** BEGIN Excerpt provided **

So let's assume  you are a Hawaii Collection owner with a 15,500 point contract and you've saved all of your 2016 points.  Now let's move forward to January 31, 2017.  Your account shows that you have 31,000 points - the 15,500 points saved from 2016 plus your 15,500 points allotment for 2017.

Now you decide to make a  reservation at Poipu. Below is how the point usage will be determined based on the check-in date and points used:

October 2017 check-in, 10,000 point reservation (partial ocean view).  

Since the check-in date is within 10 months, the 10,000 points will be taken from your saved points, leaving you with 5,500 remaining 2016 saved points and all of your 2017 points.​
October 2017 check-in, 15,500 point reservation (ocean front).  

Since the check-in date is within 10 months, your 15,500 saved points will be used for the reservation.  All of your 2017 points will remain.​
December 2017 check-in, 10,000 point reservation (partial ocean view).  

Since the check-in date is further than 10 months, this is a home resort advantage reservation, and the 10,000 points will be taken from your 2017 points, leaving you with 5,500 remaining 2017 points.  You will still have the 15,500 saved points from 2016, which you will need to burn by the end of 2017.​
December 2017 check-in, 15,500 point reservation (ocean front).  

Since the check-in date is further than 10 months, this is a home resort advantage reservation, and will use all 15,500 points of your 2017 points.  You will still have the 15,500 saved points from 2016, which you will need to burn by the end of 2017.​
February 2018 check-in, 15,500 point reservation (ocean front). 

As with the December 2017 check-in dates, this is a home resort advantage reservation because this check-in date is further than 10 months away.  However, since the check-in date is in 2018, this reservation can only be made with 2018 points.  So after making this reservation you would still have in your account both the 15,500 saved 2016 points and the 15,500 points for 2017.  You would also have to prepay the 2018 fees.​

_Sorry. The above information appears to be incorrect._

*******

Now let's switch to the II situation, which is much simpler.  Same situation as before, you have 15,500 saved points from 2016 expiring on December 31, 2017. You also have all 15,500 2017 points. In II any exchange made using expiring points has to be made before October 1 of the year the points expire.

** END Excerpt provided **

◆ **To do**:
- 1) In the post on timeshare points, by what date must an II exchange using expiring points be made?
- 2) Which reservation scenarios does the post on timeshare points walk through? Give each one's check-in month and point amount.
- 3) According to the post on timeshare points, why is the February 2018 check-in a home resort advantage reservation, and why can it be made only with 2018 points?

** BEGIN Data provided **

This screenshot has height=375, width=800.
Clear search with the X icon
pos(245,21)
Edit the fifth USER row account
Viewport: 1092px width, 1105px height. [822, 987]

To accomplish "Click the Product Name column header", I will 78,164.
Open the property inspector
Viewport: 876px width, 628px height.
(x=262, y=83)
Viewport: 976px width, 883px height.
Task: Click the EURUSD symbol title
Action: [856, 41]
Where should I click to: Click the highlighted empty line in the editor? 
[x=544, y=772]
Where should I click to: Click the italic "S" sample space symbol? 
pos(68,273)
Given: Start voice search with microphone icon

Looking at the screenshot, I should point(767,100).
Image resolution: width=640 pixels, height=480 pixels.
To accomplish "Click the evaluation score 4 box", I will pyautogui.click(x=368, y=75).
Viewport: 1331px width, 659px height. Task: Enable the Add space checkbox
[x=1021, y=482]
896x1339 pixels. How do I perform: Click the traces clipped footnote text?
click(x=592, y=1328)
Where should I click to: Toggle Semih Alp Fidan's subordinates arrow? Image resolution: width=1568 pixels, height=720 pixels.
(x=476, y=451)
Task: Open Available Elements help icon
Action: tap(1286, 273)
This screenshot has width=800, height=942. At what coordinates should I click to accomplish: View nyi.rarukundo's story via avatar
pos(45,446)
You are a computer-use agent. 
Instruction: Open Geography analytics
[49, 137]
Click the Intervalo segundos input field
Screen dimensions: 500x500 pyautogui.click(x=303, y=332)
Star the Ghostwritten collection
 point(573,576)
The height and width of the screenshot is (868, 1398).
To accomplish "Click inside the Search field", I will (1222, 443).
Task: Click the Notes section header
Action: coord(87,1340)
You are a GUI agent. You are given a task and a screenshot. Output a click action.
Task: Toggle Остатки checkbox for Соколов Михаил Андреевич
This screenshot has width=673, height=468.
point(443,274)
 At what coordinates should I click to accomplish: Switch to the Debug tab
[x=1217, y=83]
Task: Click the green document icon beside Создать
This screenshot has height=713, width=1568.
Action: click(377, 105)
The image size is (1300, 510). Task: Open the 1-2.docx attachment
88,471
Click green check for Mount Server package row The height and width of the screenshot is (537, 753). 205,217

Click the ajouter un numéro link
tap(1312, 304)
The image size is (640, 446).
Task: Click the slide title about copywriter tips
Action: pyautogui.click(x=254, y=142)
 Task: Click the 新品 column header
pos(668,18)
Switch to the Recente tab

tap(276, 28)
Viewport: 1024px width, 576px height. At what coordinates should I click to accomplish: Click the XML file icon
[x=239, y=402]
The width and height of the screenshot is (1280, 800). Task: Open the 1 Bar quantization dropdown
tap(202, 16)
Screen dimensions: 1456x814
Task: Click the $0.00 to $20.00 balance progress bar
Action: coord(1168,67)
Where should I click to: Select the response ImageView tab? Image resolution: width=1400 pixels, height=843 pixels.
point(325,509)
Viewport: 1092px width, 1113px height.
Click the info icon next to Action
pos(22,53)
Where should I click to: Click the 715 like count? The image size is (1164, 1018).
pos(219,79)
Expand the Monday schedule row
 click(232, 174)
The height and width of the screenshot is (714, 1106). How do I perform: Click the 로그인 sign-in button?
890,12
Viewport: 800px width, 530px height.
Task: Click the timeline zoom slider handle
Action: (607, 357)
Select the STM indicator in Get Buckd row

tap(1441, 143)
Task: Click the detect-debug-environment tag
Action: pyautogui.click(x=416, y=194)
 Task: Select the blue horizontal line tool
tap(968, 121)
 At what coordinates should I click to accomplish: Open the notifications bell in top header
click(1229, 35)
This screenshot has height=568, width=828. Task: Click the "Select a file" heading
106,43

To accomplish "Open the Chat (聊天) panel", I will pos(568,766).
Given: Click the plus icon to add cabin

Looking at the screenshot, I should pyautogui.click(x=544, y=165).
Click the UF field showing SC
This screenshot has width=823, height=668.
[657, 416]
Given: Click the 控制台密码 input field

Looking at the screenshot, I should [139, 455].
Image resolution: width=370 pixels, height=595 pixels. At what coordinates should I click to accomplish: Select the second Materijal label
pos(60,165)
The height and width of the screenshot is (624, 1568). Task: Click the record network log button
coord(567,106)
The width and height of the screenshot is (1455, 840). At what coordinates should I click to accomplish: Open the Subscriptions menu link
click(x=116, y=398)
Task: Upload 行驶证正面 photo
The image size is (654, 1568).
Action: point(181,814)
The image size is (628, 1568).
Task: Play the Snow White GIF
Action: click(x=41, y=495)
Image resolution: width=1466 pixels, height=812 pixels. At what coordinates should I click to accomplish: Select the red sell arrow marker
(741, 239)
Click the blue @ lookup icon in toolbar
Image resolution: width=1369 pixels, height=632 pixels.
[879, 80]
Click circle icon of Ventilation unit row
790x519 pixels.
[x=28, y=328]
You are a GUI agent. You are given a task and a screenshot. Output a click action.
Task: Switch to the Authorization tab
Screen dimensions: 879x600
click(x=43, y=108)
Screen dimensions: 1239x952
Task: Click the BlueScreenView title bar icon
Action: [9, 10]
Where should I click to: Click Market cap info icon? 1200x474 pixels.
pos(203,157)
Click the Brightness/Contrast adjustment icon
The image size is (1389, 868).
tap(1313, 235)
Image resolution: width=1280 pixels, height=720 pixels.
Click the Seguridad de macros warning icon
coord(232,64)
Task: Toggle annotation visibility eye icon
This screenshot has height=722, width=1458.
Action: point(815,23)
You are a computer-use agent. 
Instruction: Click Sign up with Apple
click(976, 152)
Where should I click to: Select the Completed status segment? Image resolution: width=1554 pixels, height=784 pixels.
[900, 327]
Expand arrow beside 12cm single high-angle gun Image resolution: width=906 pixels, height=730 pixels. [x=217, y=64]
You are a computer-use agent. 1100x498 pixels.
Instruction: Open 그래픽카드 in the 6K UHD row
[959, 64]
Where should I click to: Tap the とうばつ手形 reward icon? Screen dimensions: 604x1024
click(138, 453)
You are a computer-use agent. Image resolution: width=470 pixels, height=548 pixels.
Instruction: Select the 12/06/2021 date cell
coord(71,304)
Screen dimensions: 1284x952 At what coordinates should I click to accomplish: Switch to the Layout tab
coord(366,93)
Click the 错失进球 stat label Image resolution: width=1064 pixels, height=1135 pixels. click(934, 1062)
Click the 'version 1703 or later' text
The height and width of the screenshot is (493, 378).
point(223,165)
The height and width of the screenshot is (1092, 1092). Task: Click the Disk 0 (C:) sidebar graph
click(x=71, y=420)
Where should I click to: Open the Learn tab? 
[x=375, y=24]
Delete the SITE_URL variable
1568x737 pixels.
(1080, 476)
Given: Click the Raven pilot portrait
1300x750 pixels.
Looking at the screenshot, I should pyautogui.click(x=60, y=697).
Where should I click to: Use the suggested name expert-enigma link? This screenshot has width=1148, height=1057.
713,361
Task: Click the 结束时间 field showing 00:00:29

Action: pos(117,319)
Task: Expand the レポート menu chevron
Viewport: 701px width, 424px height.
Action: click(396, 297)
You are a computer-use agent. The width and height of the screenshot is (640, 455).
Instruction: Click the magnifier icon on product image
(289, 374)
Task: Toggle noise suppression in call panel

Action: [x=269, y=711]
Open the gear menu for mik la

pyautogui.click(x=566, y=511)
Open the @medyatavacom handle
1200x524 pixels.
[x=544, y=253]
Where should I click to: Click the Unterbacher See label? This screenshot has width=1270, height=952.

** END Data provided **

◆ **Responses**:
- 1) Before October 1 of the year the points expire.

- 2)
- October 2017 check-in, 10,000 points (partial ocean view)
- October 2017 check-in, 15,500 points (ocean front)
- December 2017 check-in, 10,000 points (partial ocean view)
- December 2017 check-in, 15,500 points (ocean front)
- February 2018 check-in, 15,500 points (ocean front)

- 3) It is a home resort advantage reservation because its check-in date is further than 10 months away. It can be made only with 2018 points because the check-in date falls in 2018.